------ Passage for review ------
A team of scientists engaged in the Cryogenic Dark Matter Search (CDMS) experiment have produced a set of results that could indicate the discovery of dark matter.
The experiment, conducted in an old mine half a mile underground in Minnesota, employs 30 detectors made of germanium and silicon designed to detect Weakly Interactive Massive Particles (WIMPs).
The detectors are cooled to close to absolute zero and particle interactines deposit energy as heat and as charges that move in an applied electric field. Data is collected in a computer system and this data is analyzed to determine whether the particle hitting the crystal is a WIMP, particles from radioactive decay, or from space.
So far the experiment, which started at the Soudan mine in 2003, has given no evidence for WIMPs but the scientists are confident that the background noise is now suppressed so well that even one WIMP a year could be detected.
A fresh data set garnered between 2007-2008 indicate two events of characteristics expected from WIMPs, but the scientists say there's still a possibility that the events are background noise.
------ Available data ------
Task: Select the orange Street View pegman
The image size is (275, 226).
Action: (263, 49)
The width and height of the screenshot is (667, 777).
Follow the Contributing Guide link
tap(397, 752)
------
The task: Print everything in the dark matter passage from "The detectors are" down to "are background noise.", word for word.

Written response:
The detectors are cooled to close to absolute zero and particle interactines deposit energy as heat and as charges that move in an applied electric field. Data is collected in a computer system and this data is analyzed to determine whether the particle hitting the crystal is a WIMP, particles from radioactive decay, or from space.
So far the experiment, which started at the Soudan mine in 2003, has given no evidence for WIMPs but the scientists are confident that the background noise is now suppressed so well that even one WIMP a year could be detected.
A fresh data set garnered between 2007-2008 indicate two events of characteristics expected from WIMPs, but the scientists say there's still a possibility that the events are background noise.